Announced late last week, the EPA's decision prompted an immediate rebuke from former agency officials and environmentalists, many of whom characterized it as a waiver of the nation's environmental rules.
Others defended the agency and said the decision provides direction and support for businesses facing uncertain times.
The agency claims the relaxation of rules will allow facilities to focus on ensuring that their pollution control equipment is working instead of on routine sampling and reporting. It also is quick to note that the changes are temporary and will be terminated when the crisis passes.
“It is not a nationwide waiver of environmental rules,” an EPA spokeswoman said in a statement. “For situations outside of routine monitoring and reporting, the agency has reserved its authorities and will take the pandemic into account on a case-by-case basis.”

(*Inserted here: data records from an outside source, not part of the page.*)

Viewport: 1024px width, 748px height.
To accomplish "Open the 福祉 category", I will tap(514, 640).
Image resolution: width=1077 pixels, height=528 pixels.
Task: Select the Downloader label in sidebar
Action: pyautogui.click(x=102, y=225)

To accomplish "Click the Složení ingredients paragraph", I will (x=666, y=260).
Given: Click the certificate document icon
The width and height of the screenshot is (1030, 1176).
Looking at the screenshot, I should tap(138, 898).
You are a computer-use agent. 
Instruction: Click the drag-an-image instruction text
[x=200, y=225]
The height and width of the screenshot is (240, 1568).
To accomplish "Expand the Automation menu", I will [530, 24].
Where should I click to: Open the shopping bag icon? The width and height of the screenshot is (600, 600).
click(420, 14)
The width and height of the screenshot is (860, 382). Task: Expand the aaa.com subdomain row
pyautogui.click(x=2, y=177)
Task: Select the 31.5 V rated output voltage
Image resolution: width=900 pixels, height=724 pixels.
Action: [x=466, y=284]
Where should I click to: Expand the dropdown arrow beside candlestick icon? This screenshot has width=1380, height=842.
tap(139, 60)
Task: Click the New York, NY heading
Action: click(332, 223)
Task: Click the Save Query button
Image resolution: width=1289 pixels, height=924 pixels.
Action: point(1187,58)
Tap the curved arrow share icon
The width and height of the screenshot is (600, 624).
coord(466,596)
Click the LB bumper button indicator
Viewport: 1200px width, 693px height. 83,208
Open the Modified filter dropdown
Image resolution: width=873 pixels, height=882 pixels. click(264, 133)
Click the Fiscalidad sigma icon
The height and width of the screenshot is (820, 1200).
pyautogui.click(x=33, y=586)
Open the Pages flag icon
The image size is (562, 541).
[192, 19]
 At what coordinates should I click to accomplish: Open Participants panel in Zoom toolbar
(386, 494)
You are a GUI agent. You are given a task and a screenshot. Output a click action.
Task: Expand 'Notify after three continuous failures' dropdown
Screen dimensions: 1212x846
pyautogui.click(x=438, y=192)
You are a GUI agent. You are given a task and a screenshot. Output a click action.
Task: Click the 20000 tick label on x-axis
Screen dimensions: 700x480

The agency, in its announcement last week, cited worker shortages and social distancing requirements in justifying the enforcement changes.
It also encouraged companies and facilities to comply with their environmental obligations, but left the door open to instances when "compliance is not reasonably practicable."
Companies who fail to comply are being asked to "minimize the effects and duration of the noncompliance" and document how Covid-19 restrictions hampered their pollution control efforts.
In announcing the temporary relaxation of rules, the EPA also said it would not seek fines or other penalties against companies that can show Covid-19 caused their violations.
In the past, companies with EPA permits allowing them to pollute self-reported to the agency and were fined or required to make changes if they exceeded their legal limit on pollutants. Now, they can exceed those limits without consequence as long as they can show their violations are rooted in the pandemic.
While broad in scope, the rule changes do not apply to companies facing criminal, not civil, violations or those involved in Superfund or Resource Conservation and Recovery Act projects.
Newberry said the EPA's announcement is more than just a reversal in rules and regulations. It also represents a dramatic change in the agency's historical and instrumental role as a prod in getting New York and other states to initiate inspections and cite violators.
She also worries about the people, many of them members of her organization, who live around these companies and facilities and will bear the brunt of the impact if those permit holders violate their pollution limits.
Many of those people, she said, are older and already sick.
"I have faces to these people," Newberry said. "They're my family."